At the peak of his power in the middle 1930s, Time Magazine estimated his newspaper audience alone at 20 million of the 120 million plus men, women, and children in the nation. His daily and Sunday papers were so powerful as vehicles of public opinion in the United States that Adolf Hitler, Benito Mussolini, and Winston Churchill all wrote for him. At the end of my research, the Hearst I discovered was infinitely more fascinating than the one I had expected to find. This was also Winston Churchill's experience during his visit with Hearst. ‘Hearst was the most interesting to meet’, Church wrote. ‘I got to like him, a grave, simple child with no doubt a nasty temper, playing with the most costly toys, a vast income always overspent, ceaseless building and collecting, two magnificent establishments, two charming wives, complete indifference to public opinion, a 15 million daily circulation, extreme personal courtesy, and the appearance of a Quaker elder’”.

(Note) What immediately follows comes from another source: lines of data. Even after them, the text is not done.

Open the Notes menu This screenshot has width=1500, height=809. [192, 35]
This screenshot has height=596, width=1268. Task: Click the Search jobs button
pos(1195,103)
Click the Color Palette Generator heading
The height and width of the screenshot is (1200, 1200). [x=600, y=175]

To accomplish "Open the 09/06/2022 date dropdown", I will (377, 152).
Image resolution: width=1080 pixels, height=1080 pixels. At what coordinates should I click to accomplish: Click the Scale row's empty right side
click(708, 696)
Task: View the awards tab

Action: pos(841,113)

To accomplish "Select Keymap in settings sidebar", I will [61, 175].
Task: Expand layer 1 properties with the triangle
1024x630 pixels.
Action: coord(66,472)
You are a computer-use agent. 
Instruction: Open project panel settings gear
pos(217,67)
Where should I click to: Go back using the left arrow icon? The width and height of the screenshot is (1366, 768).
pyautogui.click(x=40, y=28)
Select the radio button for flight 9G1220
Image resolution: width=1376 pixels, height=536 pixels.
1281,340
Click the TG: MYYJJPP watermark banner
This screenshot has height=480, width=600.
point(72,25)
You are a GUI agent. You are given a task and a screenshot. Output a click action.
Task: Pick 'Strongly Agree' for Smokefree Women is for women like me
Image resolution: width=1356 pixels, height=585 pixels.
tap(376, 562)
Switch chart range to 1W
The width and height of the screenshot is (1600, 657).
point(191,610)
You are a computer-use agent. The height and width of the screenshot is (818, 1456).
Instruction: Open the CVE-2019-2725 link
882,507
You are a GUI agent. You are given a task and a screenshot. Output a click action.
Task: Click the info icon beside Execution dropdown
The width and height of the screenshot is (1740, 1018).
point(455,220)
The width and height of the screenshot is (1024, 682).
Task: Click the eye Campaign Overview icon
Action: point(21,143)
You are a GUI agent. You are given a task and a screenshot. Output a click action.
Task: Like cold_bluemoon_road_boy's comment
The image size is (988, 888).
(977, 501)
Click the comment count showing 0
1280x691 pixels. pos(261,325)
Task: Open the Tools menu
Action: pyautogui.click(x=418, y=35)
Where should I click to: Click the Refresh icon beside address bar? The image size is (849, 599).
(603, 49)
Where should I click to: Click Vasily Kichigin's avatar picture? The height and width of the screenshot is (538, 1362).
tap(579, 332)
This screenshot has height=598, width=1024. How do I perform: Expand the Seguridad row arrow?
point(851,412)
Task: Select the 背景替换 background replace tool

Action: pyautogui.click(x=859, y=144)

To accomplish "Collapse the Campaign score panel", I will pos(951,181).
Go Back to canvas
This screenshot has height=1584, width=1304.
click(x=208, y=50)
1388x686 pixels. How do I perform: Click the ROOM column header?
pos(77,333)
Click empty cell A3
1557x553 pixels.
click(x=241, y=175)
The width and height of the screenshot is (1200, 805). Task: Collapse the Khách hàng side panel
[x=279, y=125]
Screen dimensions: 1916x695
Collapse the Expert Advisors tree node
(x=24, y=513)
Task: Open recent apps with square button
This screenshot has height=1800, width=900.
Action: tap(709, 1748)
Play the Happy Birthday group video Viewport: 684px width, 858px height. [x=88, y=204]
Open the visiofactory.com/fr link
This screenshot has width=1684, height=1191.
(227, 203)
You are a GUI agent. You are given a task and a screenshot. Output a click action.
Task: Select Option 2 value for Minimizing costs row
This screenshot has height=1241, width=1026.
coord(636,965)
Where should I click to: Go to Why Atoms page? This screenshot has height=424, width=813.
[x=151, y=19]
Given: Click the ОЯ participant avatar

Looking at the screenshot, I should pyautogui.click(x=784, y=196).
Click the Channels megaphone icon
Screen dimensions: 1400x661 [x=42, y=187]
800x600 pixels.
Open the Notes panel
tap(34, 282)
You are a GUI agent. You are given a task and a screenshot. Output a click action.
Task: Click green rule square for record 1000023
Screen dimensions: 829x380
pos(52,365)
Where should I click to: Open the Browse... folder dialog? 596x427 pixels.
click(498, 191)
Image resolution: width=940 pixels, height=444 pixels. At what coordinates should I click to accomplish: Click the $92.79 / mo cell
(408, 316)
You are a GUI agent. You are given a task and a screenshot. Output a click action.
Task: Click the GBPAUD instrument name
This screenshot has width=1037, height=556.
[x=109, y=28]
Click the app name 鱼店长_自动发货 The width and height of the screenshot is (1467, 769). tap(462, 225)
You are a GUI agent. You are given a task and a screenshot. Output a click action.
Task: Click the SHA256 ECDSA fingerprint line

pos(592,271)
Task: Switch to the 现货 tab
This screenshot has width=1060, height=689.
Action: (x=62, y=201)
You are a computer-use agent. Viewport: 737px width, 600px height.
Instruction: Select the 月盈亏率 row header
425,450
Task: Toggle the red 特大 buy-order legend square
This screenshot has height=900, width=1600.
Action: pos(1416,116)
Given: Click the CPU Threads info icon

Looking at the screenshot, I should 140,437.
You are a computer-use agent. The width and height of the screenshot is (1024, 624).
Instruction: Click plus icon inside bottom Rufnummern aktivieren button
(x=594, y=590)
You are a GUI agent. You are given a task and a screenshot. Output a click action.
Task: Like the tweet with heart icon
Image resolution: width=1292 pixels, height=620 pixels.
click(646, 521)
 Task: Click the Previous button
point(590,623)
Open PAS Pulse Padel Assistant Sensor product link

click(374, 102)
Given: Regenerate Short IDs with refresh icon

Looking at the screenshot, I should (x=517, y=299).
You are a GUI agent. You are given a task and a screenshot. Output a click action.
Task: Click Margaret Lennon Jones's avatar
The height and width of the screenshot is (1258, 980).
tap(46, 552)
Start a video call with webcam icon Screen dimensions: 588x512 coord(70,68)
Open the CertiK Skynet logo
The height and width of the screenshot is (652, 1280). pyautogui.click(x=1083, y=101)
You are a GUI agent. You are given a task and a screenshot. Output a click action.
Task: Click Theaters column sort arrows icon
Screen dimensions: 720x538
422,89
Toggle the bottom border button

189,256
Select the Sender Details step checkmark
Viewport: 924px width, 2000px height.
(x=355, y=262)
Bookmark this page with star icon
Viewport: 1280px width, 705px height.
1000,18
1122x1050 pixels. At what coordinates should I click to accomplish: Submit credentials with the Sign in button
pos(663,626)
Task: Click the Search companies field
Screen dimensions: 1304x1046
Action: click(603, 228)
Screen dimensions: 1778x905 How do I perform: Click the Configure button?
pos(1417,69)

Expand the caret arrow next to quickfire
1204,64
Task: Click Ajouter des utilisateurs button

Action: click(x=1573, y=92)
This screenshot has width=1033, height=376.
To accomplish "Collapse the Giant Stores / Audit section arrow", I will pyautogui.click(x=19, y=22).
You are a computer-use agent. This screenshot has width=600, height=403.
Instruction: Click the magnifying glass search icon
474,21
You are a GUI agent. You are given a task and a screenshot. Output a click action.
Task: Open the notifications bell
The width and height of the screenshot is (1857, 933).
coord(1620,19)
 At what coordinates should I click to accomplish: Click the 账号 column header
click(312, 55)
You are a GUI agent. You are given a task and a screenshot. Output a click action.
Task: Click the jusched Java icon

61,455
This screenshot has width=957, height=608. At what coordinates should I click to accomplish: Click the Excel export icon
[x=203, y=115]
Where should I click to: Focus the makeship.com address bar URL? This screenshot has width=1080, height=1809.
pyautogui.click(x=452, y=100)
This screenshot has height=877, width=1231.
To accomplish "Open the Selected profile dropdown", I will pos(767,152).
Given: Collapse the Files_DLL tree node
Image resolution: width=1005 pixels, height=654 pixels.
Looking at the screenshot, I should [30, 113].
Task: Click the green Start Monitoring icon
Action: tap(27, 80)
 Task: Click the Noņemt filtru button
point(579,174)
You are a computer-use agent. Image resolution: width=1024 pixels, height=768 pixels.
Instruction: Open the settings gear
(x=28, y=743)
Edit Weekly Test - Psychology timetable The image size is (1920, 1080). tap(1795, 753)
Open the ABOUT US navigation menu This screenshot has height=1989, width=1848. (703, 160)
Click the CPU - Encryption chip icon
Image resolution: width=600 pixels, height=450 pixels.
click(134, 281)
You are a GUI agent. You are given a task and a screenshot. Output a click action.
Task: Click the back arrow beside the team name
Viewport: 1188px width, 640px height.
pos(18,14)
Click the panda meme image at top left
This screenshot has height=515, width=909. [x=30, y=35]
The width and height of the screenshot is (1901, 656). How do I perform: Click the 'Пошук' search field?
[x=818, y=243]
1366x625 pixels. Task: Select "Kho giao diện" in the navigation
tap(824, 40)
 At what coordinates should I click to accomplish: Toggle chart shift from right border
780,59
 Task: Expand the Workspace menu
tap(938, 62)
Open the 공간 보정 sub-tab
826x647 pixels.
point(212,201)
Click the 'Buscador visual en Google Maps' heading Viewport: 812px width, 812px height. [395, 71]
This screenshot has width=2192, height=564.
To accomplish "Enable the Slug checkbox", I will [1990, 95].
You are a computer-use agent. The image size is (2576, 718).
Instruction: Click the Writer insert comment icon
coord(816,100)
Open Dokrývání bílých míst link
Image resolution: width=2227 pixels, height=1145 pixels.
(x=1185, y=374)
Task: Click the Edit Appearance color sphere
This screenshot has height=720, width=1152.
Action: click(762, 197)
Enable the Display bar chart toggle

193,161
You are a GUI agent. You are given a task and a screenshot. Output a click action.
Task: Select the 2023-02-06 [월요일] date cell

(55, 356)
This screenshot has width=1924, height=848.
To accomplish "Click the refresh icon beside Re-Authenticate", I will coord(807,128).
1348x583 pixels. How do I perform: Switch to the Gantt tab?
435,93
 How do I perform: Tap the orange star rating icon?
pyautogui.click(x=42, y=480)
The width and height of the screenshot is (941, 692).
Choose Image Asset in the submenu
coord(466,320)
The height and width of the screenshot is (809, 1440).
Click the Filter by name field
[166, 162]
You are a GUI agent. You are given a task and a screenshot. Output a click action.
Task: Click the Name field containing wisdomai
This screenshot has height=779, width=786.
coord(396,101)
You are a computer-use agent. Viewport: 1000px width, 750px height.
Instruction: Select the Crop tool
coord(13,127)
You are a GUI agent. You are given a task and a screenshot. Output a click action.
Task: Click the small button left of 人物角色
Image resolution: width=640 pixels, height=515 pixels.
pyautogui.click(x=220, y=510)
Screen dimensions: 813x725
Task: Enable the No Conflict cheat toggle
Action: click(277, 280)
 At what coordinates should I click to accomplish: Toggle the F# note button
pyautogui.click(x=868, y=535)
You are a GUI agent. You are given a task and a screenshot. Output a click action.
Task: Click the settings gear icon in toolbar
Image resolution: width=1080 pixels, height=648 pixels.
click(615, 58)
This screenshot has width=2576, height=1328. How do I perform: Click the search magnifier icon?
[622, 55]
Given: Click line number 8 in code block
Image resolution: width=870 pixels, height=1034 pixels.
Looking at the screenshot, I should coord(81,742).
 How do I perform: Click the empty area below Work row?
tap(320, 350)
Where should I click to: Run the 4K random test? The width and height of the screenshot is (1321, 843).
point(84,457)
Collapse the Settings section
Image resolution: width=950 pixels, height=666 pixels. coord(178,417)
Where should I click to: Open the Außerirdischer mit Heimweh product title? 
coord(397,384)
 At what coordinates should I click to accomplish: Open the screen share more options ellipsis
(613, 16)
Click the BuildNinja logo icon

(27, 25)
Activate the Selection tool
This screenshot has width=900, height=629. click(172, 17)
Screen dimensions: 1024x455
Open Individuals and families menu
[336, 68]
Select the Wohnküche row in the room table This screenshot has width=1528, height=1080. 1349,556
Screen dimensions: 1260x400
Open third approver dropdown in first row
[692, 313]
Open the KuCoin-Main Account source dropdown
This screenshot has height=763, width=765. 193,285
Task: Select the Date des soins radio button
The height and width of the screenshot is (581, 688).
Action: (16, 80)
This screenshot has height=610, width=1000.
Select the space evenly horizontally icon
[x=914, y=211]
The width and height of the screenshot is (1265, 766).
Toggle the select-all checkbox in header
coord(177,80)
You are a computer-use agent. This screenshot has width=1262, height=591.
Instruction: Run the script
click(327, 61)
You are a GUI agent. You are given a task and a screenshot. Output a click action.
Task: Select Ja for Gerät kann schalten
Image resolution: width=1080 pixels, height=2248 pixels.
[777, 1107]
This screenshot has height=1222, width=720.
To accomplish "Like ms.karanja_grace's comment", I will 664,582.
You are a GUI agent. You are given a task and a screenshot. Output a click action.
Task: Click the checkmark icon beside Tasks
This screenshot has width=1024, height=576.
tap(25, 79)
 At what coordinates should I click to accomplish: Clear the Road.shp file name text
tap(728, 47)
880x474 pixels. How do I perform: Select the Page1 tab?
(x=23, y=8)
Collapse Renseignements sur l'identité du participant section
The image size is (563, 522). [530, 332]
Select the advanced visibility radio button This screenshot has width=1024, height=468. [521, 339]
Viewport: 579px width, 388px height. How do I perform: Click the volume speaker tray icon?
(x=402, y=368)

That was an excerpt from the book that I want to talk to you about today, which is The Chief: The Life of William Randolph Hearst, and it's written by David Nasaw. This is a gigantic book, over 600 pages. This is the second book written by David Nasaw that I've read for the podcast. The first one was on Joseph P. Kennedy. It's called The Patriarch. It's all the way back on, I think, Founders #4, and it's a biography of the founder of the Kennedy family Dynasty. Nasaw writes huge, epic biographies. This one is over 600 pages. So there's no time to waste, so I want to jump right into it. I think it's important to understand that there would be no William Randolph Hearst if it wasn't for the accomplishments of his father, George Hearst.